But now? He ate all day, every day. There were visions of fried Twinkies and chocolate syrup straight from the bottle dancing through his head. No love handles here, thankyouverymuch.

Yeah, he was a prime physical specimen. Abs of steel baby. Not to mention the fact that he'd totally just scratched an itch in the middle of his back—with his face. Can regular people do that? No. They have to shimmy against walls or ask people to get it for them. To the left. A little further.

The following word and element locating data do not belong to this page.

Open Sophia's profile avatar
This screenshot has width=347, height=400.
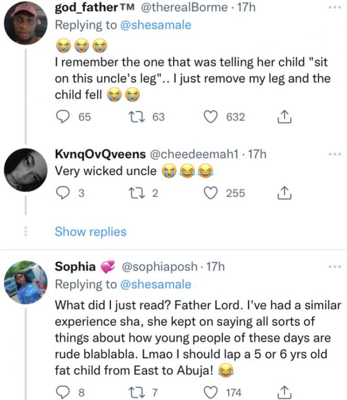pos(26,283)
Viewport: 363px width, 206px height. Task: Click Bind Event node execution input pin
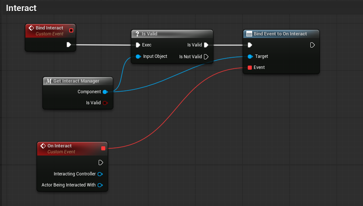(x=250, y=45)
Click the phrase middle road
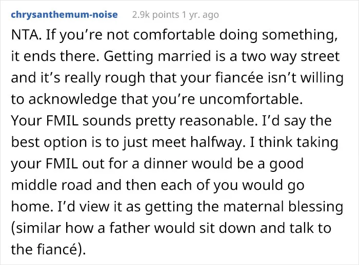The height and width of the screenshot is (265, 359). (52, 185)
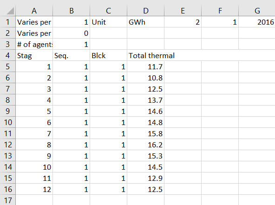
Task: Select row 17 header
Action: click(x=7, y=200)
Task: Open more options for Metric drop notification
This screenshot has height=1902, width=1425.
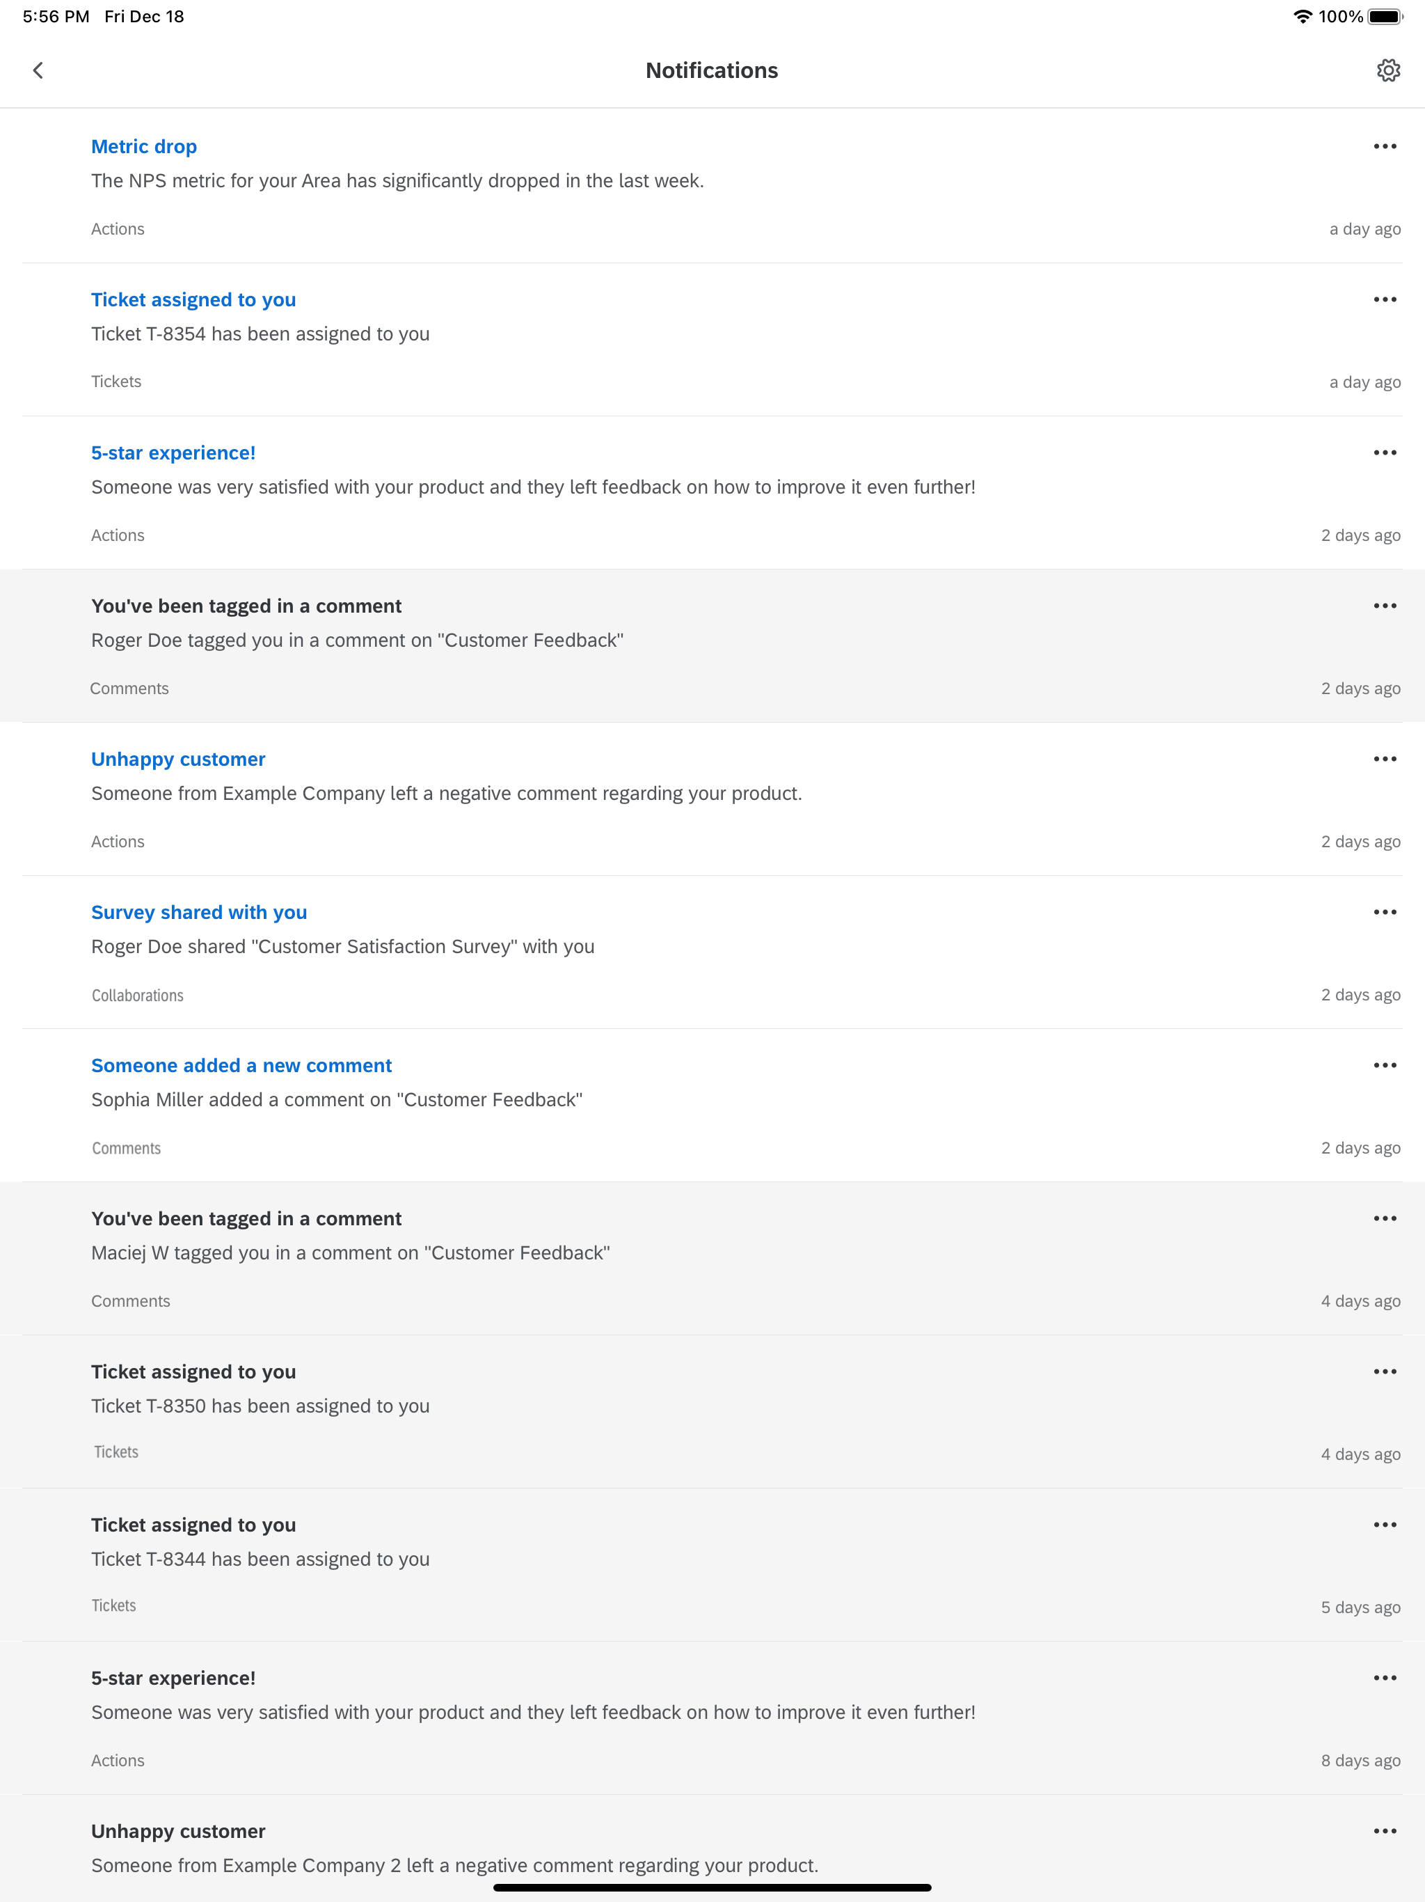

Not this guy here, he was all sorts of flexible. Quil was momentary distracted by an in depth comparison of shifters and Gumby. He was pretty sure shifters won.

Anyway, it's important to take these new bodies into consideration, when discussing the benefits of becoming a man-beast (in Leah's case a lady-beast). His new gargantuan height had multiple benefits. Nobody ever talked smack to the 6' 5" dude with no neck, even if he was mackin' on their girl. Guys just kinda bowed out with clenched jaws and trembling hands. Seriously, you gonna challenge John Cena for the rights to your girl? Yeah, nobody wanted to test their friendly neighborhood protectors on that score either.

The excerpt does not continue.